The picturesque north Indian state of Rajasthan will boast of yet another attraction on December 10. The historic Madhavendra Palace, Nahargarh Fort, Jaipur is to be the locale of a sculpture park that displays contemporary works of sculpture by leading Indian and international artists. The lineup for 2017 includes names like Arman, Huma Bhabha, Stephen Cox, Anita Dube, Vibha Galhotra, Jitesh Kallal, Asim Waqif and Bharti Kher
What is planned as an annual fixture is the outcome of an unusual collaboration between the Rajasthan government and non-profit Saat Saath Arts. The exhibition is painstakingly curated by Peter Nagy, director of New Delhi-based Nature Morte, a well known contemporary art gallery and curatorial experiment. This correspondent spoke to Nagy in the run up to the exhibition about the conception of the exhibition, its significance for the public art movement in India and the future of the ambitious project. Excerpts:
How did you come to be associated with this project?
Peter Nagy: I worked on a large city-wide multi-disciplinary arts festival in Jaipur from 2000-2002, curating and organising contemporary art projects and exhibitions. At that time I thought it would be marvelous to put large sculptures into historic buildings, especially the monumental forts. So this idea has been gestating for about 15 years and is finally being realised now.

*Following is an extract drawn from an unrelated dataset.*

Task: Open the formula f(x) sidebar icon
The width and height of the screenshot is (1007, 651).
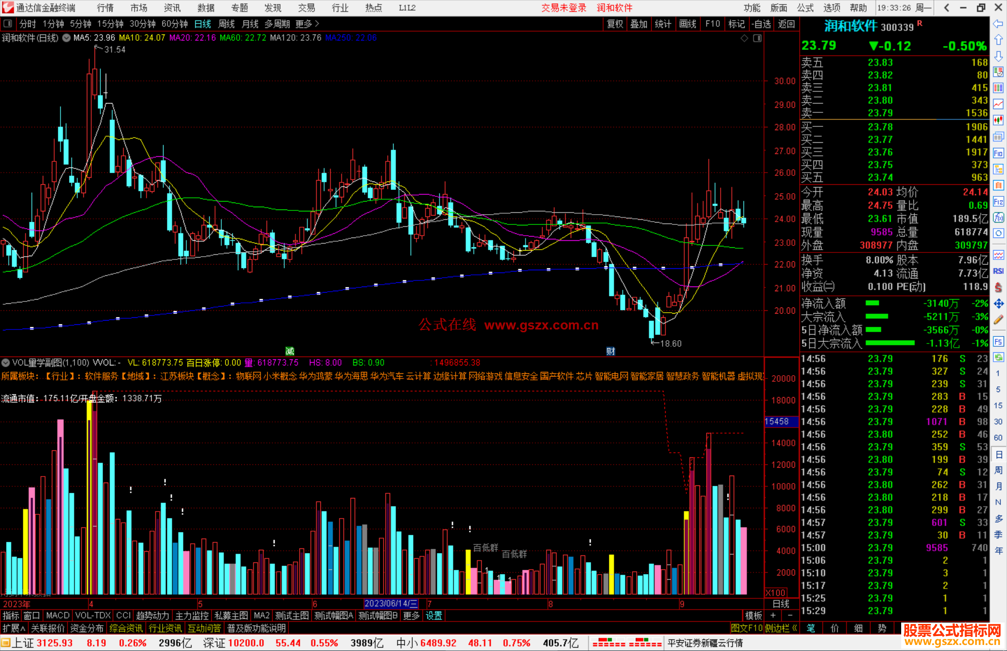Action: [x=998, y=217]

The Sculpture Park seems a really interesting experiment. How was it conceived?
Peter Nagy: We have always been aware of the lack of public art venues in India as well as arts being a part of our living heritage. Aparajita Jain, founder and director of Saat Saath Arts and co-director of Nature Morte, and I have always been speaking about the need for venues, and she suggested the uses of heritage space in India for contemporary sculpture. We need public spaces for art, for contemporary art to be viewed by the masses and to use culture as a conduit for job creation, tourism and economic growth of areas.
How do you see it evolving in the future?
Peter Nagy: I don't know if we can see many more Sculpture Parks in India in the near future. The logistics and challenges are just too great for many more to spring up quickly. But we do hope that this endeavor will create more opportunities for collaborations between the public and private sectors for cultural projects.
Do you think other historical sites could be locales for such galleries?
Peter Nagy: Of course! We are seeing this as a model and it works well the Government of Rajasthan has said that they will make other historical properties available for cultural uses. The Sculpture Park at Madhavendra Palace will be an annual one, with a new exhibition opening every December. The next step would be to create permanent large-scale artworks in public sites around the state and look at other uses for other types of buildings.